_Job_
Repeat each of the items below word for word, without the pictures.

_Exercise data_

□ □ □ □ □

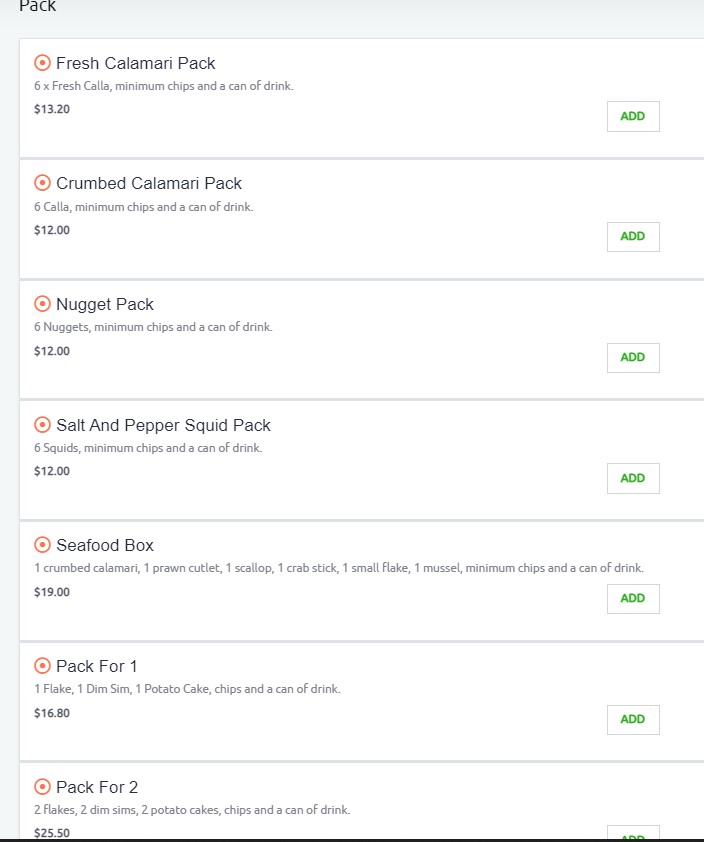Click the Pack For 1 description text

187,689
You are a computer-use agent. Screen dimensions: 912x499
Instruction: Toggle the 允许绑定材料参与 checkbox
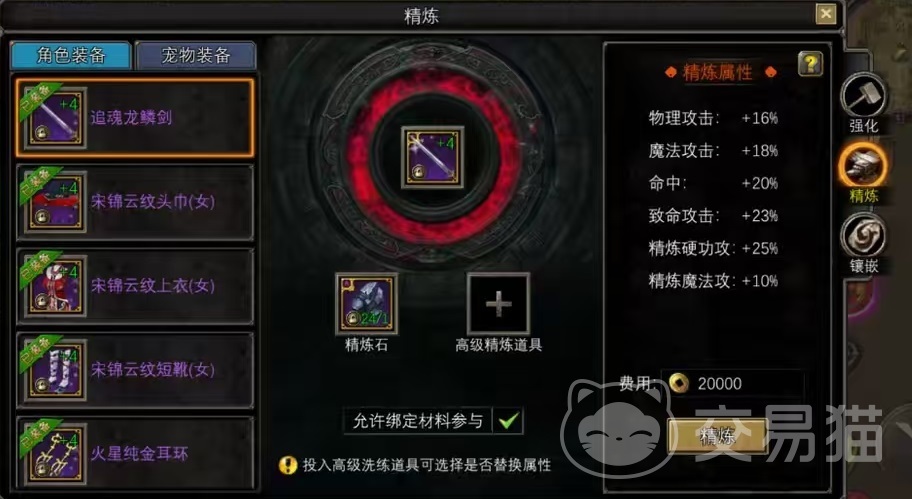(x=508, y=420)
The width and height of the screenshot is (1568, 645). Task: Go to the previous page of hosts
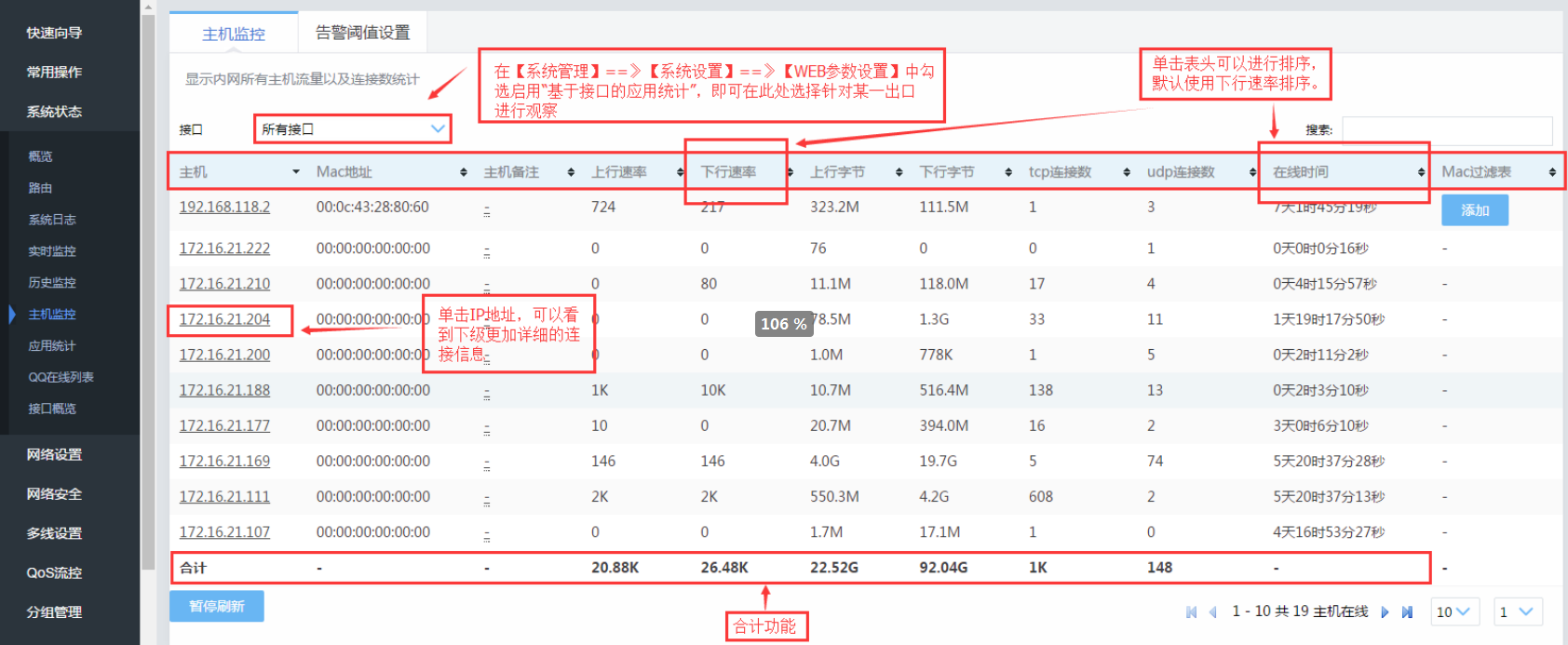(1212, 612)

□ □ □ □ □

_Result for this exercise_
Click the Pack For 1 description text

187,689
You are a computer-use agent. Screen dimensions: 912x499
Instruction: Toggle the 允许绑定材料参与 checkbox
(x=508, y=420)
The width and height of the screenshot is (1568, 645). Task: Go to the previous page of hosts
(1212, 612)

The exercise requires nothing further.